***** SELECTED PASSAGE *****
Lithia Motors officials on Measure 97: “Vote no”

Medford, Ore. — A prominent Rogue Valley businessman is coming out against a measure on the ballot this November. Measure 97 is a proposed corporate tax aimed at generating revenue for education, health care, and senior services. Those in favor of the measure say it’s a small number of affected businesses that will make a big difference in funding critical services, but the founder and chairman of the board for Lithia Motors says there are better ways to generate those funds.

“I agree totally that those things need solutions,” Sid DeBoer, board chairman of Lithia Motors says, “but there are better ways, not this way, this is so discriminatory against company’s like ours.”

Sid DeBoer says Measure 97 is not the way to generate additional revenue for the state of Oregon.

“People do not understand that this is the largest tax increase,” DeBoer says, “and they’re gonna mostly pay for it.”

As proposed, the measure would impact certain corporations by establishing a $30,000 minimum tax, plus 2.5% on corporate gross sales over 25 million dollars. DeBoer says for many big businesses, that cost will be passed on to Oregonians through higher prices, something he says they can’t do.

“Lithia Motors is uniquely public and can not become a regular corporation that won’t have to pay this,” DeBoer adds, “only large C corporations will have to pay this tax.”

DeBoer says many of Lithia’s competitors may avoid the tax by becoming an S corporation meaning the owner or the shareholders include the corporations profits on their personal tax returns, rather than the corporation itself being taxed as a separate entity. DeBoer says that puts them in a tough spot.

“It would be almost a thousand dollars a car, and our competitors aren’t going to pay it,” DeBoer says, “we can’t charge our customers a thousand dollars more than the competitors.”

DeBoer says a half a percent gross receipts tax on all companies in Oregon would be a better solution.

“It would be a consistent revenue that wouldn’t go up and down with earnings, that would provide help for the schools, and PERS and Medicaid and all the problems Oregon faces.”

Whether a corporation is a C or S corporation is not public record so it’s unclear how many businesses would be impacted by the tax. But according to “Vote Yes on 97”, less than a quarter of a percent of Oregon businesses will see their taxes go up.
***** DATA LISTING *****
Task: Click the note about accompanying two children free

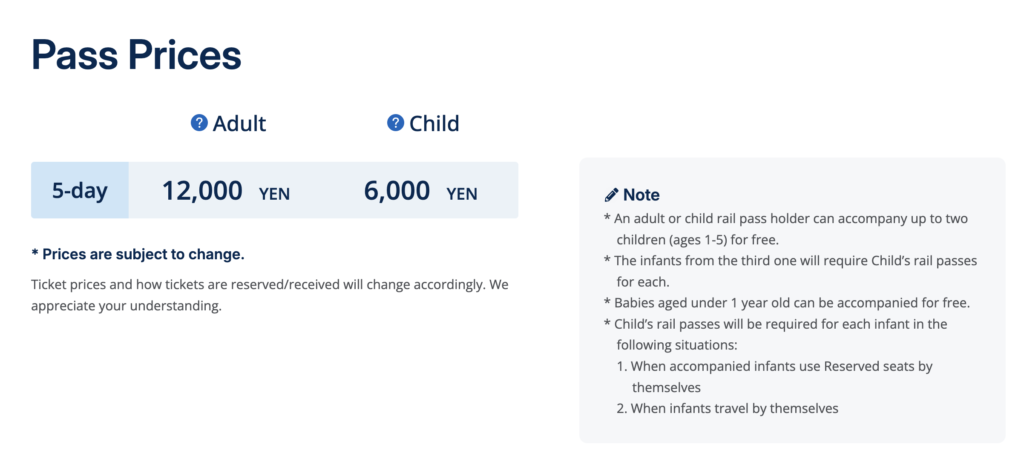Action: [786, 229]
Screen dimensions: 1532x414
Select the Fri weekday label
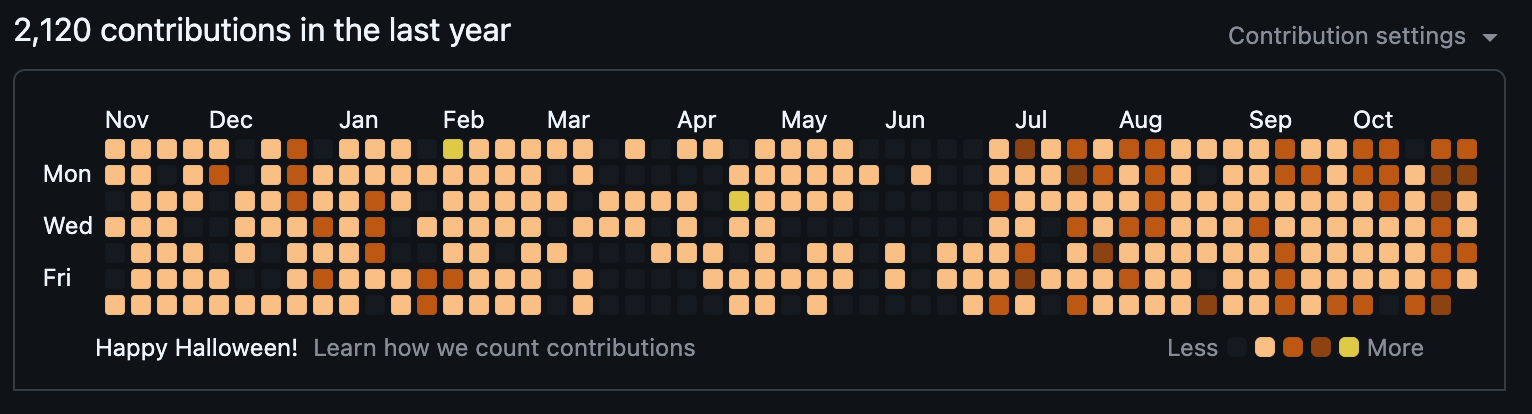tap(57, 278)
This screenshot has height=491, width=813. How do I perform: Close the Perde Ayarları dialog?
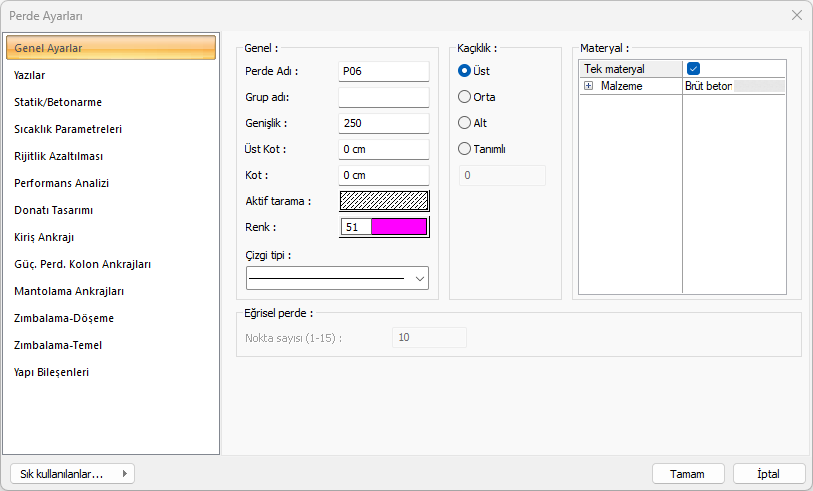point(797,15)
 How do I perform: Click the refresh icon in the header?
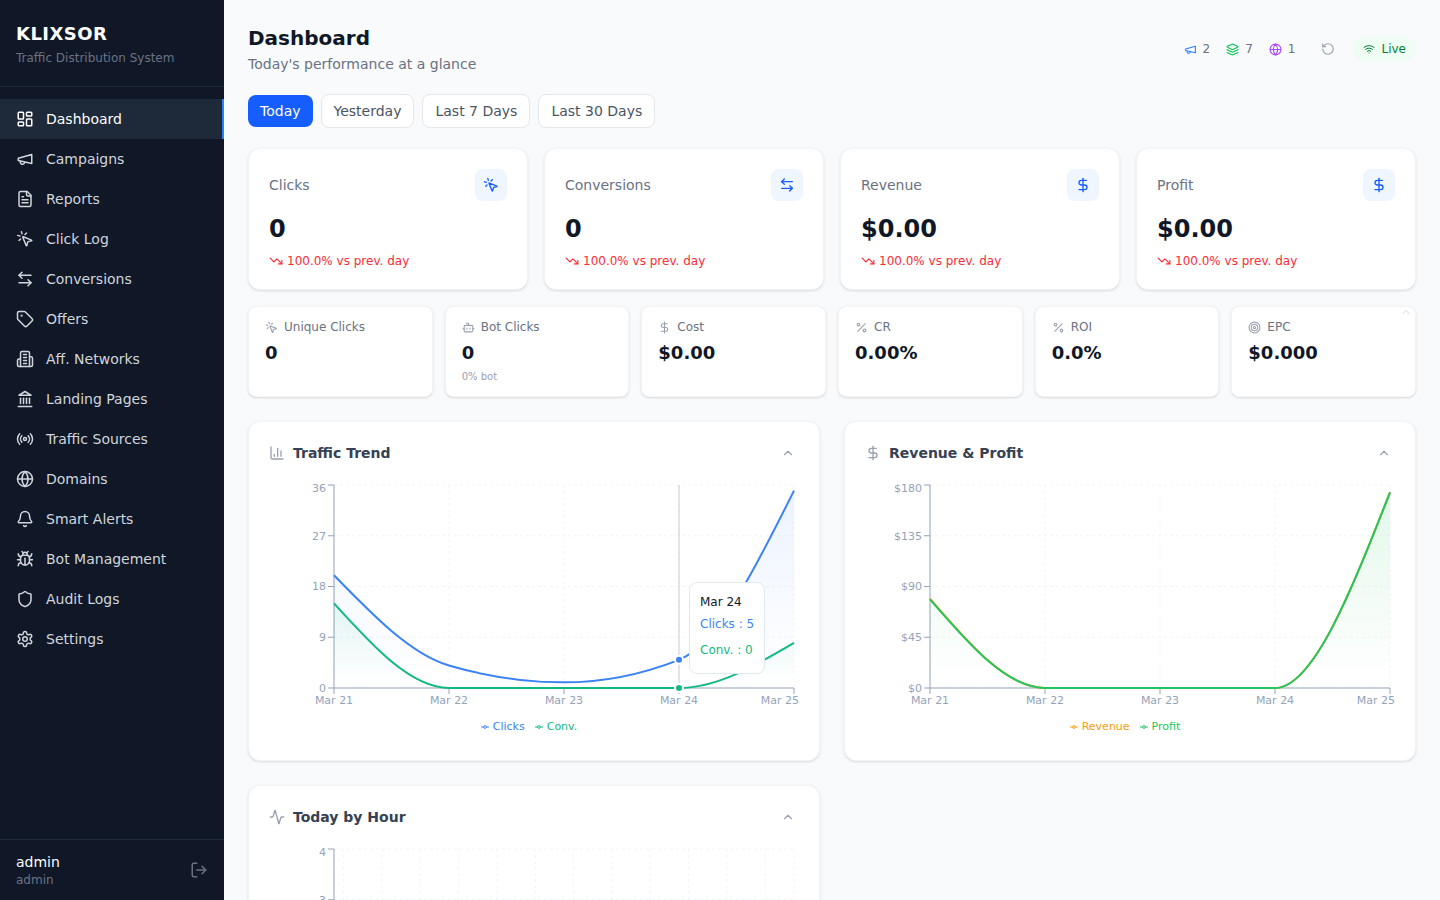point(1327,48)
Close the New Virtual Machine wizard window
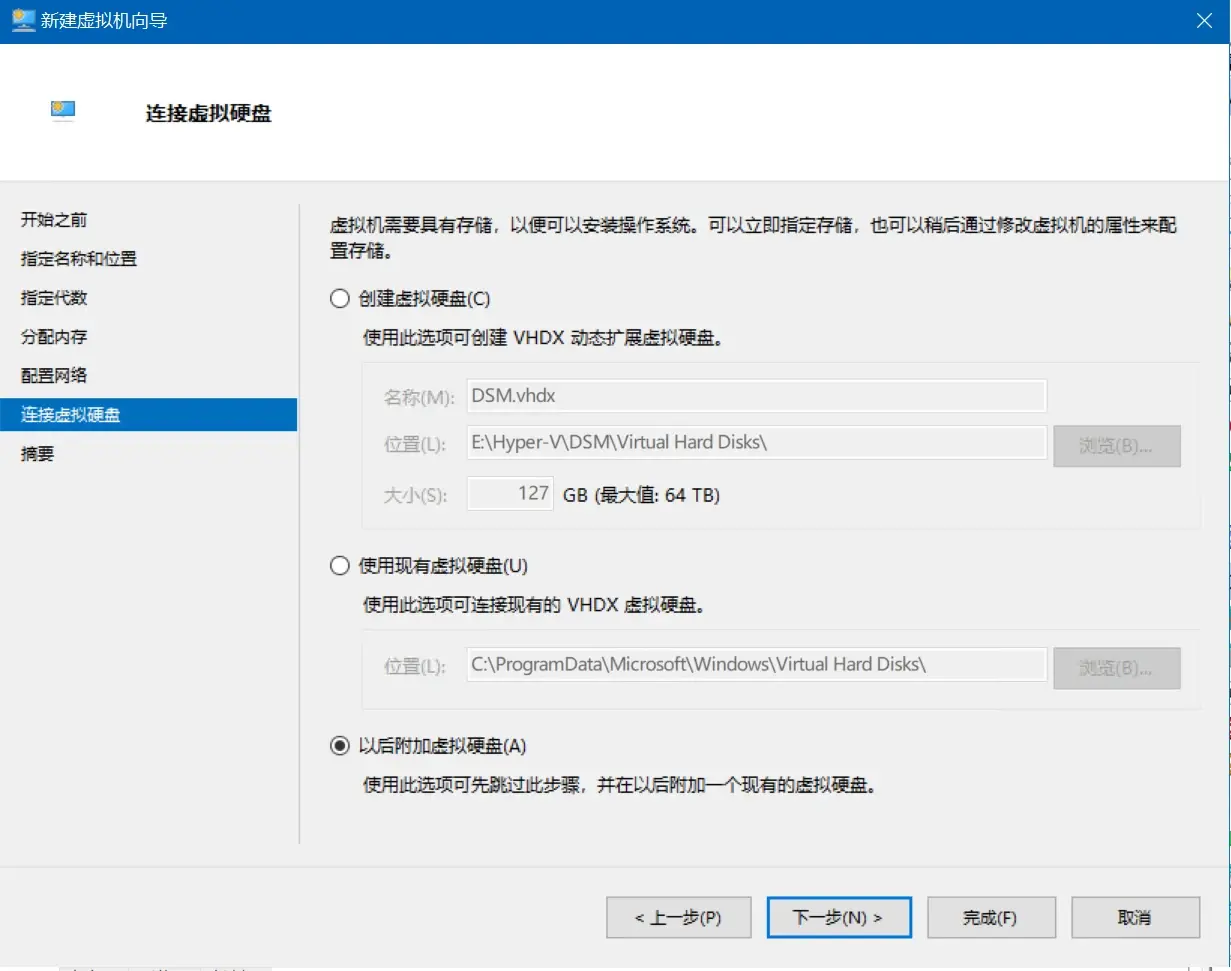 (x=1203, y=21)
*****
*REQUIRED WORK*:
From the Measure 97 article above, pull out the stretch from "Lithia Motors officials" through "generate those funds.", word for word.

*RESULT*:
Lithia Motors officials on Measure 97: “Vote no”

Medford, Ore. — A prominent Rogue Valley businessman is coming out against a measure on the ballot this November. Measure 97 is a proposed corporate tax aimed at generating revenue for education, health care, and senior services. Those in favor of the measure say it’s a small number of affected businesses that will make a big difference in funding critical services, but the founder and chairman of the board for Lithia Motors says there are better ways to generate those funds.